Astronomer (1946–2022)

Riccardo Giovanelli (August 30, 1946 – December 14, 2022) was an Italian-born American astronomer. He was an emeritus professor of astronomy at Cornell University in Ithaca, New York, United States.

==Background==
Born at Praticello, in northern Italy, Giovanelli spent his childhood years in western Argentina (in Mendoza and Tucuman) but returned with his family to Italy when he was ready to enter university. He studied physics first at the University of Parma and graduated with his laurea cum laude in physics from the University of Bologna in 1969. His parents were partisans during World War II.
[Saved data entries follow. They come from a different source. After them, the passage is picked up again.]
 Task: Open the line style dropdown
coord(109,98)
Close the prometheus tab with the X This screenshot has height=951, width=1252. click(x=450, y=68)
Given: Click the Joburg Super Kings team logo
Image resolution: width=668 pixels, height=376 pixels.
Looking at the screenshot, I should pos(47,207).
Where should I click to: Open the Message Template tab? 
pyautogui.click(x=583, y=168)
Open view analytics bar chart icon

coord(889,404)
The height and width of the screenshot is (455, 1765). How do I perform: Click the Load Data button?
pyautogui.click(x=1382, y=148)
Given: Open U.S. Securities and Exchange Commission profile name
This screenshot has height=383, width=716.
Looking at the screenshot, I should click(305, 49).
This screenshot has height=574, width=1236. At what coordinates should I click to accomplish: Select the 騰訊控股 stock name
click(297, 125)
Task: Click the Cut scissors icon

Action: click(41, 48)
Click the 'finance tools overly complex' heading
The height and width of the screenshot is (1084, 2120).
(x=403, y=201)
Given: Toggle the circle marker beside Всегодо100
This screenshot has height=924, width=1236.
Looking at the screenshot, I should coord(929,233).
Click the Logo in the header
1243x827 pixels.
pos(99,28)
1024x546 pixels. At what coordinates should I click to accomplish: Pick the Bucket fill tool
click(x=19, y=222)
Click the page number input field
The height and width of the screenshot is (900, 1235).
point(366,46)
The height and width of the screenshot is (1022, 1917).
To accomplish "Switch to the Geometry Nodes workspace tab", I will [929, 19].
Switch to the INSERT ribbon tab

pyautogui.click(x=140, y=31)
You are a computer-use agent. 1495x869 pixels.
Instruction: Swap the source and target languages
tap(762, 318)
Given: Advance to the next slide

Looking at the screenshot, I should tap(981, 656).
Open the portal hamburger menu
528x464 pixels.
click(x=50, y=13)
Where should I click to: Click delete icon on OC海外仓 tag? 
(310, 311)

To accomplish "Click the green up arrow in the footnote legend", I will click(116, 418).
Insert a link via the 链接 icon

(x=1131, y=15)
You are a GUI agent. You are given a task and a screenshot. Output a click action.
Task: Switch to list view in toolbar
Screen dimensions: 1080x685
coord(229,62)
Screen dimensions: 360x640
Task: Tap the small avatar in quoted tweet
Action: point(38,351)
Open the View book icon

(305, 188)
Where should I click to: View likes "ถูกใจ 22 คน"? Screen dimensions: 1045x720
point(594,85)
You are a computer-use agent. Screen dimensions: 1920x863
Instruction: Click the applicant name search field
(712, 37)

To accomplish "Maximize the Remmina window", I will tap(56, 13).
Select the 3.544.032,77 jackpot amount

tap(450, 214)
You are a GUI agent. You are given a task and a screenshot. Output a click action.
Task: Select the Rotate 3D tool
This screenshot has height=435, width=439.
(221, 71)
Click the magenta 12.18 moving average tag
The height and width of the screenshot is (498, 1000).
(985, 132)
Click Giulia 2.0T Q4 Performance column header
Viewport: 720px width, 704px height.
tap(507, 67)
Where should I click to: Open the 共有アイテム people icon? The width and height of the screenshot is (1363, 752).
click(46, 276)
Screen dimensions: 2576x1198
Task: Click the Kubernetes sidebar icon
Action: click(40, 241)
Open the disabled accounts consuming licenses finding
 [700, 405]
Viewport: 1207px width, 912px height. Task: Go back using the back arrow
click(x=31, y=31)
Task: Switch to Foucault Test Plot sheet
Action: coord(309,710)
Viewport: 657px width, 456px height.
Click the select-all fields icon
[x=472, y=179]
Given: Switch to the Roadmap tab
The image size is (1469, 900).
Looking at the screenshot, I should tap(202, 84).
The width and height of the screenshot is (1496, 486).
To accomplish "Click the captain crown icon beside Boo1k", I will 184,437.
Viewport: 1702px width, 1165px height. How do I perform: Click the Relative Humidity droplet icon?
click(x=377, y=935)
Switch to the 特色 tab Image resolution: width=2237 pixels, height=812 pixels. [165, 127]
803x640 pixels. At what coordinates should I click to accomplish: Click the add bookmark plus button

After graduation, Giovanelli entered the graduate program at Indiana University Bloomington, in the United States, as a Fulbright fellow and received his PhD in astronomy in 1976. He undertook his PhD research as a graduate student in residence at the National Radio Astronomy Observatory in Charlottesville, Virginia in 1972 and 1973. From 1974 to 1976, he served as a civil volunteer teaching physics at the National University of El Salvador, in substitution of his Italian military service. Upon completion of his PhD, he joined the staff of the Arecibo Observatory of the National Astronomy and Ionosphere Center in Puerto Rico, eventually serving as head of the radio astronomy group as well as observatory site director.

In 1991, Giovanelli joined the faculty at Cornell University as professor of astronomy. He was an expert in observational cosmology, galaxy evolution and the application of radio spectroscopy for studies of large scale structure and galaxy evolution. He was a driving force behind the development of the Cerro Chajnantor Atacama Telescope project of which he served as the initial director. He was a principal scientist on the ALFALFA survey at Arecibo. He was also a strong proponent in support of science in developing countries in South America.

He was married to astronomer Martha Haynes.

==Awards==
In 1989 Giovanelli and Martha Haynes were awarded the Henry Draper Medal from the National Academy of Sciences for their work on mapping the local universe.